**Stored records:**

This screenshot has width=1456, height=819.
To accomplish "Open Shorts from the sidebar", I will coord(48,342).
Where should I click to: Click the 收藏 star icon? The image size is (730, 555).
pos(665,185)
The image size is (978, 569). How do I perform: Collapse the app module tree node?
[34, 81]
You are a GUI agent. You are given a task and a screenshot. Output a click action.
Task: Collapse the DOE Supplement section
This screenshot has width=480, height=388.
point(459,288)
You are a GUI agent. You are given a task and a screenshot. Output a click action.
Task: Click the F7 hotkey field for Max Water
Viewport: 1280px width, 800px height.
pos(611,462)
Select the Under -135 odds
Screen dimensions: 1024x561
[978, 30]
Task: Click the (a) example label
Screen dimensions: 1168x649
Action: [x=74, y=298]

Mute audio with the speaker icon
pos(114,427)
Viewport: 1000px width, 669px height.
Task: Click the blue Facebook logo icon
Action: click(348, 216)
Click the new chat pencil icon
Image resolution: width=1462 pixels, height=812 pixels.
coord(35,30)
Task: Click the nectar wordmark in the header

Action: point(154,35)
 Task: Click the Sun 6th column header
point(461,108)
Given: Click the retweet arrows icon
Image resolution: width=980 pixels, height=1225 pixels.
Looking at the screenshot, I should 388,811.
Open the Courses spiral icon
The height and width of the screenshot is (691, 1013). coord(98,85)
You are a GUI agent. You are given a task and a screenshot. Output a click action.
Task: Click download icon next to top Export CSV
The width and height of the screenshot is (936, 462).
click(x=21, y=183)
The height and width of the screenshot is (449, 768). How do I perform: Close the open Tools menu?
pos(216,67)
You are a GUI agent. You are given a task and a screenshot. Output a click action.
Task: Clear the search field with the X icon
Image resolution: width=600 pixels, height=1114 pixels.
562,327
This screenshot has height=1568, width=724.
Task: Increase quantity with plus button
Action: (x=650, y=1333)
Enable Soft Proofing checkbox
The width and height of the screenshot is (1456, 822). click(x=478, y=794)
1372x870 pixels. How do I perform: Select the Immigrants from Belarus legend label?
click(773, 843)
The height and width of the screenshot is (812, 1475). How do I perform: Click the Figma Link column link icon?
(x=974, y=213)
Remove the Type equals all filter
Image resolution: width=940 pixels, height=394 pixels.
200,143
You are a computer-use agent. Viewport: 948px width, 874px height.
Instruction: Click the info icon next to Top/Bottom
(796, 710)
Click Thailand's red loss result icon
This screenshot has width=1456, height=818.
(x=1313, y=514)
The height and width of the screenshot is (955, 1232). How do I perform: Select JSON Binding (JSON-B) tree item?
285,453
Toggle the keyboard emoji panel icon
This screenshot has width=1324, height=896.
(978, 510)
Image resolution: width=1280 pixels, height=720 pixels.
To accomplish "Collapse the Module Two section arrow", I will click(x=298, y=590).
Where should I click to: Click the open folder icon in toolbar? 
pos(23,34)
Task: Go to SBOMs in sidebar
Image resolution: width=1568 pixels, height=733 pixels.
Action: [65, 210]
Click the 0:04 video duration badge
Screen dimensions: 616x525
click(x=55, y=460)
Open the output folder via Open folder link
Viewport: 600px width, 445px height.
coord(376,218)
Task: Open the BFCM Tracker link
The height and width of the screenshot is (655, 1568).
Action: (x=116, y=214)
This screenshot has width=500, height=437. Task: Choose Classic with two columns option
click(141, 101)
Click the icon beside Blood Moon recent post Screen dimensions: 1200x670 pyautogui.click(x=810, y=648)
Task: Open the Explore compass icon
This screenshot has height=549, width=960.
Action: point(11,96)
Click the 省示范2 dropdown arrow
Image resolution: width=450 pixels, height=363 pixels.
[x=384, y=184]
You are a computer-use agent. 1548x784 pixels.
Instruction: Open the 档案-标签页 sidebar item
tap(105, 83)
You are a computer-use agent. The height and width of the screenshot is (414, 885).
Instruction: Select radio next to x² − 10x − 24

**Given exercise:**
Convert the listing above into a JSON list of strings, with one string for each line and blank lines omitted.

**Expected answer:**
[
  "This screenshot has width=1456, height=819.",
  "To accomplish \"Open Shorts from the sidebar\", I will coord(48,342).",
  "Where should I click to: Click the 收藏 star icon? The image size is (730, 555).",
  "pos(665,185)",
  "The image size is (978, 569). How do I perform: Collapse the app module tree node?",
  "[34, 81]",
  "You are a GUI agent. You are given a task and a screenshot. Output a click action.",
  "Task: Collapse the DOE Supplement section",
  "This screenshot has width=480, height=388.",
  "point(459,288)",
  "You are a GUI agent. You are given a task and a screenshot. Output a click action.",
  "Task: Click the F7 hotkey field for Max Water",
  "Viewport: 1280px width, 800px height.",
  "pos(611,462)",
  "Select the Under -135 odds",
  "Screen dimensions: 1024x561",
  "[978, 30]",
  "Task: Click the (a) example label",
  "Screen dimensions: 1168x649",
  "Action: [x=74, y=298]",
  "Mute audio with the speaker icon",
  "pos(114,427)",
  "Viewport: 1000px width, 669px height.",
  "Task: Click the blue Facebook logo icon",
  "Action: click(348, 216)",
  "Click the new chat pencil icon",
  "Image resolution: width=1462 pixels, height=812 pixels.",
  "coord(35,30)",
  "Task: Click the nectar wordmark in the header",
  "Action: point(154,35)",
  " Task: Click the Sun 6th column header",
  "point(461,108)",
  "Given: Click the retweet arrows icon",
  "Image resolution: width=980 pixels, height=1225 pixels.",
  "Looking at the screenshot, I should 388,811.",
  "Open the Courses spiral icon",
  "The height and width of the screenshot is (691, 1013). coord(98,85)",
  "You are a GUI agent. You are given a task and a screenshot. Output a click action.",
  "Task: Click download icon next to top Export CSV",
  "The width and height of the screenshot is (936, 462).",
  "click(x=21, y=183)",
  "The height and width of the screenshot is (449, 768). How do I perform: Close the open Tools menu?",
  "pos(216,67)",
  "You are a GUI agent. You are given a task and a screenshot. Output a click action.",
  "Task: Clear the search field with the X icon",
  "Image resolution: width=600 pixels, height=1114 pixels.",
  "562,327",
  "This screenshot has height=1568, width=724.",
  "Task: Increase quantity with plus button",
  "Action: (x=650, y=1333)",
  "Enable Soft Proofing checkbox",
  "The width and height of the screenshot is (1456, 822). click(x=478, y=794)",
  "1372x870 pixels. How do I perform: Select the Immigrants from Belarus legend label?",
  "click(773, 843)",
  "The height and width of the screenshot is (812, 1475). How do I perform: Click the Figma Link column link icon?",
  "(x=974, y=213)",
  "Remove the Type equals all filter",
  "Image resolution: width=940 pixels, height=394 pixels.",
  "200,143",
  "You are a computer-use agent. Viewport: 948px width, 874px height.",
  "Instruction: Click the info icon next to Top/Bottom",
  "(796, 710)",
  "Click Thailand's red loss result icon",
  "This screenshot has width=1456, height=818.",
  "(x=1313, y=514)",
  "The height and width of the screenshot is (955, 1232). How do I perform: Select JSON Binding (JSON-B) tree item?",
  "285,453",
  "Toggle the keyboard emoji panel icon",
  "This screenshot has width=1324, height=896.",
  "(978, 510)",
  "Image resolution: width=1280 pixels, height=720 pixels.",
  "To accomplish \"Collapse the Module Two section arrow\", I will click(x=298, y=590).",
  "Where should I click to: Click the open folder icon in toolbar? ",
  "pos(23,34)",
  "Task: Go to SBOMs in sidebar",
  "Image resolution: width=1568 pixels, height=733 pixels.",
  "Action: [65, 210]",
  "Click the 0:04 video duration badge",
  "Screen dimensions: 616x525",
  "click(x=55, y=460)",
  "Open the output folder via Open folder link",
  "Viewport: 600px width, 445px height.",
  "coord(376,218)",
  "Task: Open the BFCM Tracker link",
  "The height and width of the screenshot is (655, 1568).",
  "Action: (x=116, y=214)",
  "This screenshot has width=500, height=437. Task: Choose Classic with two columns option",
  "click(141, 101)",
  "Click the icon beside Blood Moon recent post Screen dimensions: 1200x670 pyautogui.click(x=810, y=648)",
  "Task: Open the Explore compass icon",
  "This screenshot has height=549, width=960.",
  "Action: point(11,96)",
  "Click the 省示范2 dropdown arrow",
  "Image resolution: width=450 pixels, height=363 pixels.",
  "[x=384, y=184]",
  "You are a computer-use agent. 1548x784 pixels.",
  "Instruction: Open the 档案-标签页 sidebar item",
  "tap(105, 83)",
  "You are a computer-use agent. The height and width of the screenshot is (414, 885).",
  "Instruction: Select radio next to x² − 10x − 24"
]